Music Features
Carthy enjoying a time when everything's shifting
Eliza Carthy is one of the linchpins of the English folk scene–leading her own tradition-based band the Ratcatchers, and performing with her mum, singer Norma Waterson, and her dad, legendary singer and guitarist Martin Carthy, in the band Waterson: Carthy. As if that's not enough to keep her busy, on her upcoming swing through British Columbia the 32-year-old singer and fiddler will be playing in the new duo she's formed with her partner, Victoria-born Aidan Curran. The two met at a pub session at last year's Sidmouth Folk Festival in England, and debuted as a team at South by Southwest in March. Although Carthy and Curran, who plays guitar and mandolin, haven't played together in public since then, they can't resist the opportunity to try out new things for actual audiences.
"We'll be doing some traditional stuff and some songwriting material from each of us," Carthy says, on the line from Gateshead, England, where she's performing as a guest with Curran's band the Park Bench Social Club. "Aidan and I have been working on a lot of Northumbrian material recently, because he's been getting into music from where his dad's from."
Many of the traditional songs and tunes will come from Carthy's most recent album with the Ratcatchers, Rough Music. That disc opens with a brilliant interpretation of the 18th-century highwayman's gallows ballad "Turpin Hero" that starts out almost mournfully, but soon develops into a rough and roguish sing-along.

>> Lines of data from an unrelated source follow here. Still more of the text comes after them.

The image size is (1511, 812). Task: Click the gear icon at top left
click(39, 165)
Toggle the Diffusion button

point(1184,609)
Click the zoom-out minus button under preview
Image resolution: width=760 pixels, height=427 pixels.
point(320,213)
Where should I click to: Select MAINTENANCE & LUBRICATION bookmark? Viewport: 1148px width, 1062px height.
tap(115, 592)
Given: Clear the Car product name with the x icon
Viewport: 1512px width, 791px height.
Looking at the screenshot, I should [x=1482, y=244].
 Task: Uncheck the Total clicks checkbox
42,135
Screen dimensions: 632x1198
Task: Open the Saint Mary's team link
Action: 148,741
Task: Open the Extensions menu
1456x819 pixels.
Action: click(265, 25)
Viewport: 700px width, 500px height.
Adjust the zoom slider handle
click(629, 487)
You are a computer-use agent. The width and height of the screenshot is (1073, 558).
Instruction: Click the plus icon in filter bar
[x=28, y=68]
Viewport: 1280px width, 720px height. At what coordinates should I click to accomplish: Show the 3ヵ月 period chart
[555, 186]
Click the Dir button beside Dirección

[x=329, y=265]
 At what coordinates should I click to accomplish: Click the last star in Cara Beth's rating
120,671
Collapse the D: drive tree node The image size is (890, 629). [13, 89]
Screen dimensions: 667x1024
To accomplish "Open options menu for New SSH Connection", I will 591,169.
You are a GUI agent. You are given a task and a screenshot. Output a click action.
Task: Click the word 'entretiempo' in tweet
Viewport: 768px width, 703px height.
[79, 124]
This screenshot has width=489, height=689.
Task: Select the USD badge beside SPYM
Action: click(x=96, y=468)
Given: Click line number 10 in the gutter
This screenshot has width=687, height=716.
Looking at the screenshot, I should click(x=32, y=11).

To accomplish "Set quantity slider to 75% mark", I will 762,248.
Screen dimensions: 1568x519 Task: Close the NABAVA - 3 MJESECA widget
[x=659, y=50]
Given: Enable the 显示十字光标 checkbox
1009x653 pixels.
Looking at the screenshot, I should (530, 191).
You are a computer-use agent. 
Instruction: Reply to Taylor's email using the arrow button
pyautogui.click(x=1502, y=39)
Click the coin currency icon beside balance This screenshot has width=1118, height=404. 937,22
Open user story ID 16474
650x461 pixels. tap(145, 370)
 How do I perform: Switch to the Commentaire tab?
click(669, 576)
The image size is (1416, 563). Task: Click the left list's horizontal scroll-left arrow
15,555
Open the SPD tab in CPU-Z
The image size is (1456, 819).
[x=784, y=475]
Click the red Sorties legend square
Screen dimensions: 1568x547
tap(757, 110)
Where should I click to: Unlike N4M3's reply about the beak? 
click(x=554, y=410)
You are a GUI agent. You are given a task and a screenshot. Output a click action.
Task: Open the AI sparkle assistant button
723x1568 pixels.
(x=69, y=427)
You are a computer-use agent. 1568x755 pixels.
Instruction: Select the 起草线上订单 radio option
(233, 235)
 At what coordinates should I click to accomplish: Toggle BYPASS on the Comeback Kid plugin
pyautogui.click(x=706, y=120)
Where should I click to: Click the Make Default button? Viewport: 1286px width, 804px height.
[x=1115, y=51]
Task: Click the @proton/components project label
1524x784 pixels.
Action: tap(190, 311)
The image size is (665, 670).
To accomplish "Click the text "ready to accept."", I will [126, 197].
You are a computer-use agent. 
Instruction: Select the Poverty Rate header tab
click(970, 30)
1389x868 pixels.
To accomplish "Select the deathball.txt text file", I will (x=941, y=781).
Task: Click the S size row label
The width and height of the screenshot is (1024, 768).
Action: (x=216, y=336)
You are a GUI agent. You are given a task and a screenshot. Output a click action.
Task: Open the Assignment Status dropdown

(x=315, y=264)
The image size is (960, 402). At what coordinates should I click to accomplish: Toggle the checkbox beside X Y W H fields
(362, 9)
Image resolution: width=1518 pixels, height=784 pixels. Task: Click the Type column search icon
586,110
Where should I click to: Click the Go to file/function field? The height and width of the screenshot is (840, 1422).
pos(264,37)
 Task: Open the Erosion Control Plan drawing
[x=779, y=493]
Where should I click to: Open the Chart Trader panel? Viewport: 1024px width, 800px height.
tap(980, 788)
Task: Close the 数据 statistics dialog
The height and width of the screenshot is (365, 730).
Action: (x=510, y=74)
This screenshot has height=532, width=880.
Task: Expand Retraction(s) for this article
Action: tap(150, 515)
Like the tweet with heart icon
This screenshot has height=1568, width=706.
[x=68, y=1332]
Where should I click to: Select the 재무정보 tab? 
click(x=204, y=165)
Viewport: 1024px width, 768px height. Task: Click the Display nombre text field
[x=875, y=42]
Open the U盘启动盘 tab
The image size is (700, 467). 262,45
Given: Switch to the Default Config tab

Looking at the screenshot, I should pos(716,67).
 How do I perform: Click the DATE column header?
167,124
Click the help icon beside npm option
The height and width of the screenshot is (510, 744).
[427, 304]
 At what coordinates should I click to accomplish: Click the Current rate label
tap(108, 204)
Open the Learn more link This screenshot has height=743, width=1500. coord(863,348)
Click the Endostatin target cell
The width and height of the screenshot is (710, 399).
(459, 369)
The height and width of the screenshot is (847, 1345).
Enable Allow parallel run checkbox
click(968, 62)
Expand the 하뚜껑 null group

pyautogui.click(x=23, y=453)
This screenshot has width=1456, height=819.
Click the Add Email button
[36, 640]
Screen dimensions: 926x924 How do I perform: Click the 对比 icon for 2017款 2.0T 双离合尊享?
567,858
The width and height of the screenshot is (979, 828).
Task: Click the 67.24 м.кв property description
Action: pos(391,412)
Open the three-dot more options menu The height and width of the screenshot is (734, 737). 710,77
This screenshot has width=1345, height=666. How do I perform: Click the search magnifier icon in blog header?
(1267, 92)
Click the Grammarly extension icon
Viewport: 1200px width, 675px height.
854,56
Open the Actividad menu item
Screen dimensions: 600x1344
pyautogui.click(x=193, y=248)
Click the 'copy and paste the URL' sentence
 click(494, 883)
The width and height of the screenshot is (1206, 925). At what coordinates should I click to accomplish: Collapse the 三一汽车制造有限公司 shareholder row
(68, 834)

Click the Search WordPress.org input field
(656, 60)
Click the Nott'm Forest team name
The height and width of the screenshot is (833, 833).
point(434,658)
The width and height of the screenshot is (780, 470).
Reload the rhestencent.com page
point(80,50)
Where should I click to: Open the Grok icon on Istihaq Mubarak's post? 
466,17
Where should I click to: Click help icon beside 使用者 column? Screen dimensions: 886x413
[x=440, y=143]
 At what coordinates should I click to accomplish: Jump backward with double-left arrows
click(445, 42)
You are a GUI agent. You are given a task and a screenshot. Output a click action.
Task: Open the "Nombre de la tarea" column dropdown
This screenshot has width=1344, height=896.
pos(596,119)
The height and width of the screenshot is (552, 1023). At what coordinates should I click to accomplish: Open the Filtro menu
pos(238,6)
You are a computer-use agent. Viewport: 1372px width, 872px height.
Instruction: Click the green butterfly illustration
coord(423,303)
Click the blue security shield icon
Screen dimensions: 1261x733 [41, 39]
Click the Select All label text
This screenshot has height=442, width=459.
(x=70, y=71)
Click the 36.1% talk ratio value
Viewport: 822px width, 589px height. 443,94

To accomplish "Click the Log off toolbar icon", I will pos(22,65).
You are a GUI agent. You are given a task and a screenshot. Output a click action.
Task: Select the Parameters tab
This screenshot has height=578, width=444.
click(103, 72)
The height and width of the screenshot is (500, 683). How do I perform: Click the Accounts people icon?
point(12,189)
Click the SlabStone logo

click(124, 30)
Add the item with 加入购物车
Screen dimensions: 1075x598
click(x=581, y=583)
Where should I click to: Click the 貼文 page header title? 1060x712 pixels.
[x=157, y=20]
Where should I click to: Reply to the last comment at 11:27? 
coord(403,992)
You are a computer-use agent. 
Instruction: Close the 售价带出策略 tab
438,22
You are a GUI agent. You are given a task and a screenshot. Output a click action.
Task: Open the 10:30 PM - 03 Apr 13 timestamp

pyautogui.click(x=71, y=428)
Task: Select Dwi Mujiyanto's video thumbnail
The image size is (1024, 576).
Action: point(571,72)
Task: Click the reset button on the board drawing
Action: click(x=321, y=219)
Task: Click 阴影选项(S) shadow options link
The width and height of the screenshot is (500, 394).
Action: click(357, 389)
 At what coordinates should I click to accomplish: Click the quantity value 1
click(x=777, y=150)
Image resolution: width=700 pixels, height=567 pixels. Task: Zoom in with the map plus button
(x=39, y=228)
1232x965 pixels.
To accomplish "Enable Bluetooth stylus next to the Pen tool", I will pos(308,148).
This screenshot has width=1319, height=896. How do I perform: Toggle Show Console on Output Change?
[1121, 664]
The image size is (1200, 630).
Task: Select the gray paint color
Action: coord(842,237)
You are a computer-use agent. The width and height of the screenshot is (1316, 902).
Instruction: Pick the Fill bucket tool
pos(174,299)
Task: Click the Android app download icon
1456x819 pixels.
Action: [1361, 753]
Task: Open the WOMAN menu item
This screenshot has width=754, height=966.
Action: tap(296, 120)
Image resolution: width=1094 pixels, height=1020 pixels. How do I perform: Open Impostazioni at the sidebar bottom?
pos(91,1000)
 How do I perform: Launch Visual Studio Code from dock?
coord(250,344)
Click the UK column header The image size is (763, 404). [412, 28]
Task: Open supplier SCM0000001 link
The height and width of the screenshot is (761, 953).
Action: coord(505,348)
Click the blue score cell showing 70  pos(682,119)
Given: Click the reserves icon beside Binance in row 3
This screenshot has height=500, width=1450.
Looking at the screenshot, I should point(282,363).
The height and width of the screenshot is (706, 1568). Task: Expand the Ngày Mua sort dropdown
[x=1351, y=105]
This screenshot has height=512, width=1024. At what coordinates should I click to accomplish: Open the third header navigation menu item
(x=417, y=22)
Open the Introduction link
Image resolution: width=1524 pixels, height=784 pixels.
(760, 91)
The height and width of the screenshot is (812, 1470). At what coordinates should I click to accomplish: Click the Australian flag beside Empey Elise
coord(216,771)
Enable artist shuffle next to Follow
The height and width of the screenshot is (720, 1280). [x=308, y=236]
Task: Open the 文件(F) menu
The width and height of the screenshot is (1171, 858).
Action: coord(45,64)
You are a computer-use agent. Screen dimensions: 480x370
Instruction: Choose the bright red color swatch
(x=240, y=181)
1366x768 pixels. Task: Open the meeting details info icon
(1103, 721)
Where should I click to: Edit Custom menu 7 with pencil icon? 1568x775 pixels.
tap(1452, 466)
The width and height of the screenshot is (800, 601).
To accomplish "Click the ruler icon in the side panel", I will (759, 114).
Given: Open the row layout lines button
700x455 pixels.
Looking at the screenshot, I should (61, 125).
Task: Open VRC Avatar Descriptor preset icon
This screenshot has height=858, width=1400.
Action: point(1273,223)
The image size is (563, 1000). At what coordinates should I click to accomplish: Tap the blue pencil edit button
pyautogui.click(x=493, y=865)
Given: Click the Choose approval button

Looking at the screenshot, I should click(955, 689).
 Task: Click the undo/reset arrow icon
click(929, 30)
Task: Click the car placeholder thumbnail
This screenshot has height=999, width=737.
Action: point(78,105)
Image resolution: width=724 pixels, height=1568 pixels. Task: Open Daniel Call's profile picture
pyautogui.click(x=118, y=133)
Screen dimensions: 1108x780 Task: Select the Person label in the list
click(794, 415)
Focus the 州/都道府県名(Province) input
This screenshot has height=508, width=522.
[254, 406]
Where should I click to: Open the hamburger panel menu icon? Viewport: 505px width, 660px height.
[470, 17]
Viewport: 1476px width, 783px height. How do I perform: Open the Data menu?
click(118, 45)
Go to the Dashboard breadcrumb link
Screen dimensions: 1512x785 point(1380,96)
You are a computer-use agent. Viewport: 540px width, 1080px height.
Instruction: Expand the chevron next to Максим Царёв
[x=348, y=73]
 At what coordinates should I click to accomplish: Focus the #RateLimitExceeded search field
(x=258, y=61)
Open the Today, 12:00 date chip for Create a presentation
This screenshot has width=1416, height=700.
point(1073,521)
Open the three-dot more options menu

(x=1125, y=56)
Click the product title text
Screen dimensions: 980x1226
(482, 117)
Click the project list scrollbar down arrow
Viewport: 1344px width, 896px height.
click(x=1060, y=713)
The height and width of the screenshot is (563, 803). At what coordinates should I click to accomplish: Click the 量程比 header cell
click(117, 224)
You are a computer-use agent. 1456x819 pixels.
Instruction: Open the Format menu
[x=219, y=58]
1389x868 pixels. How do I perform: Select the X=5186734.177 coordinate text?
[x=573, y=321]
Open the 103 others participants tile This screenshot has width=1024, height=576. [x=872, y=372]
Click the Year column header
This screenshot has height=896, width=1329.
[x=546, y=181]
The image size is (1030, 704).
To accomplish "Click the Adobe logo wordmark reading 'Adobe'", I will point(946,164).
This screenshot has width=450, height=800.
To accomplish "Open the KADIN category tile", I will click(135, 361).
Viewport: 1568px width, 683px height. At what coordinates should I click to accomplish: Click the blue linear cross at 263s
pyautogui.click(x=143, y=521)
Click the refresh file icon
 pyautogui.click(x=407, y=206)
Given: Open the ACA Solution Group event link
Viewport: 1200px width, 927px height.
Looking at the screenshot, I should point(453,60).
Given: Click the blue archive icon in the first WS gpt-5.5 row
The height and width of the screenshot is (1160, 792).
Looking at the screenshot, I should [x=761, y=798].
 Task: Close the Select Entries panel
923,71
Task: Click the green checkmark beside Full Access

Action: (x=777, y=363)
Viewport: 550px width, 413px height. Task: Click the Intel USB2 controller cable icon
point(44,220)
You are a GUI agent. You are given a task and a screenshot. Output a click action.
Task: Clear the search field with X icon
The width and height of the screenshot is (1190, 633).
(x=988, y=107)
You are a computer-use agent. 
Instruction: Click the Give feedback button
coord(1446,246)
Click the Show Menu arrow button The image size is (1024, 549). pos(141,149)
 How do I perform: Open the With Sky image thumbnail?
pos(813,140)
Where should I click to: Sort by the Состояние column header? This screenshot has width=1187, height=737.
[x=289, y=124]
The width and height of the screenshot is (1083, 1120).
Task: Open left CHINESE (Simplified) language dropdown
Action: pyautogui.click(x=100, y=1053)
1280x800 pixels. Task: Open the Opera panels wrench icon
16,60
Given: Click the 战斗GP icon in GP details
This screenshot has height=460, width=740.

"I called the album Rough Music because that's the style the Ratcatchers have developed," Carthy says. "When I did Red Rice back in '98, a lot of the stuff was based on a beat–we were very conscious of making music that could be remixed at some point. Then for Anglicana [2002] I wanted to treat the songs differently, because the English tradition is very much based around singing–we do have the tunes, but it's not as much an instrumental tradition as with the Celts."
Whether with her band or in the duo with Curran, Carthy continues to play and sing in her characteristically earthy style. But things may be changing for her in the near future.
"I'm working on the songwriting and more with people like Aidan and my brother-in-law Saul Rose [of Waterson: Carthy]," she reveals. "I want to have a bit of an exploration with the music. Me and my mum are going to be making an album together as well. Everything's shifting for me at the moment, but it's really great."
Eliza Carthy and Aidan Curran play St. James Hall on Saturday (September 22).